L’ancien conseiller municipal et vice-président du comité exécutif à la Ville de Québec, François Picard, avait proposé, en hommage à Mme Boucher, de donner son nom à une rue du développement du plateau de Sainte-Foy, près de l’école secondaire De Rochebelle.

Après le départ de M. Picard de la politique, plus personne n’a évoqué cette possibilité.

Régis Labeaume a souvent objecté, face à cette requête, que Mme Boucher avait eu droit à un édifice portant son nom — en l’occurrence l’ancien hôtel de ville de Sainte-Foy — et que c’était suffisant.

Toutefois, plusieurs raisons me poussent à croire très sincèrement qu’il y aurait lieu d’être plus généreux.

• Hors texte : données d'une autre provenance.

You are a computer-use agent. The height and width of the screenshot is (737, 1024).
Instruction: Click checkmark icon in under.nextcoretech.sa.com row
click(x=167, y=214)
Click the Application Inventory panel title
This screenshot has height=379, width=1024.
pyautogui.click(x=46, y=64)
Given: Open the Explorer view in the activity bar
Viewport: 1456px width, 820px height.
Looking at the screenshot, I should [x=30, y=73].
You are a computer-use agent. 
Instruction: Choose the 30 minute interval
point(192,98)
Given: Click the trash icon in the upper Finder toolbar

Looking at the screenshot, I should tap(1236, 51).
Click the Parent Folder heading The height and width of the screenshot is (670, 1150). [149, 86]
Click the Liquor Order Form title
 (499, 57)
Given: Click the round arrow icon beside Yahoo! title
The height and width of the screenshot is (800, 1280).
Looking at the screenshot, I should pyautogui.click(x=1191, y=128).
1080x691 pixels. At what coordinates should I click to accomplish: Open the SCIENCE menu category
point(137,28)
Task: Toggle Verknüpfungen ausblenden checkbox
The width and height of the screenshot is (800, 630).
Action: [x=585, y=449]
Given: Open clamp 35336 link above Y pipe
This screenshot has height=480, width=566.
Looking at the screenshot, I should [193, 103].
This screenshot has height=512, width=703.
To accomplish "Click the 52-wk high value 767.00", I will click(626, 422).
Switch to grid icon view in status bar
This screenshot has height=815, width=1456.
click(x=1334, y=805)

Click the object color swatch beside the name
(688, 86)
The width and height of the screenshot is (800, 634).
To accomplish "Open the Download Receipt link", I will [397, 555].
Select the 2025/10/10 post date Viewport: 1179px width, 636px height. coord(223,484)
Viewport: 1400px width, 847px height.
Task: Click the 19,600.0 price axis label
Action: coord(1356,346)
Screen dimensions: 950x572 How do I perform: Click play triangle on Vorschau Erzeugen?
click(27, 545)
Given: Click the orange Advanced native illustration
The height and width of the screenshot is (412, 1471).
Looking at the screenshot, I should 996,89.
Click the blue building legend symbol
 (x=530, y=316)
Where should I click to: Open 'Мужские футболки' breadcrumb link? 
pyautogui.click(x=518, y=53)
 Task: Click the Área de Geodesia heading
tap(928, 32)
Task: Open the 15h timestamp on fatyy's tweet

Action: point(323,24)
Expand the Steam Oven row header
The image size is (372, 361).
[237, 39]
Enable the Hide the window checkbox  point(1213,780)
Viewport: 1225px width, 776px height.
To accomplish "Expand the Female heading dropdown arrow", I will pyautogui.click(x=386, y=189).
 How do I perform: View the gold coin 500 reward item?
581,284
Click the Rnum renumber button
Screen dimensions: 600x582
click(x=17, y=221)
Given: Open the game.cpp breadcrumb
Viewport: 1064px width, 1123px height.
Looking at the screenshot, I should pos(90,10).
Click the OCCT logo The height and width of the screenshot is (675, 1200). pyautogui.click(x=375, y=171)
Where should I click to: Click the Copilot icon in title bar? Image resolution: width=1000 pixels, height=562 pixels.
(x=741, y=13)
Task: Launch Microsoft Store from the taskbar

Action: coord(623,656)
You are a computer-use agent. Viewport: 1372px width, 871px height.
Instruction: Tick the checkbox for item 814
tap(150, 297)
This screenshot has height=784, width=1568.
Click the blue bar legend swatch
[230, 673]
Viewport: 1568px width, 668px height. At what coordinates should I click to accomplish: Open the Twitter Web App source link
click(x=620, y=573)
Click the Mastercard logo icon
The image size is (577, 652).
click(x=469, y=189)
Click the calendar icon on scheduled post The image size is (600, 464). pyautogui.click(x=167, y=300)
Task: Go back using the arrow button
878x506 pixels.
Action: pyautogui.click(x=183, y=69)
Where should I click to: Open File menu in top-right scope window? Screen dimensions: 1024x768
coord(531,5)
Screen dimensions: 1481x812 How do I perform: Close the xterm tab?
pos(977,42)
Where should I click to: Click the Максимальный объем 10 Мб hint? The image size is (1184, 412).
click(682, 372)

Notamment parce que Mme Boucher n’est pas qu’une ancienne mairesse, elle est aussi une pionnière de la politique municipale au Québec. En plus d’avoir été mairesse de Sainte-Foy pendant 16 ans, elle demeure, à ce jour, la seule femme à avoir dirigé la Ville de Québec.

Hommage

Rares sont les femmes qui occupent ces fonctions encore aujourd’hui, alors imaginez à son époque. Or, on parle constamment de l’importance d’attirer plus de femmes en politique. Ne devrait-on pas commencer par rendre hommage à celles qui leur ont pavé la voie ?  

Le maire de Québec a maintes fois démontré sa sensibilité à l’égard de la cause des femmes et n’a jamais hésité à s’entourer de femmes fortes.

Certes, des différends ont fait en sorte que les ponts ont été coupés entre Régis Labeaume et la famille Boucher. Ce conflit personnel ne devrait toutefois pas faire ombrage à la nécessité de rendre à cette pionnière l’hommage qui lui revient.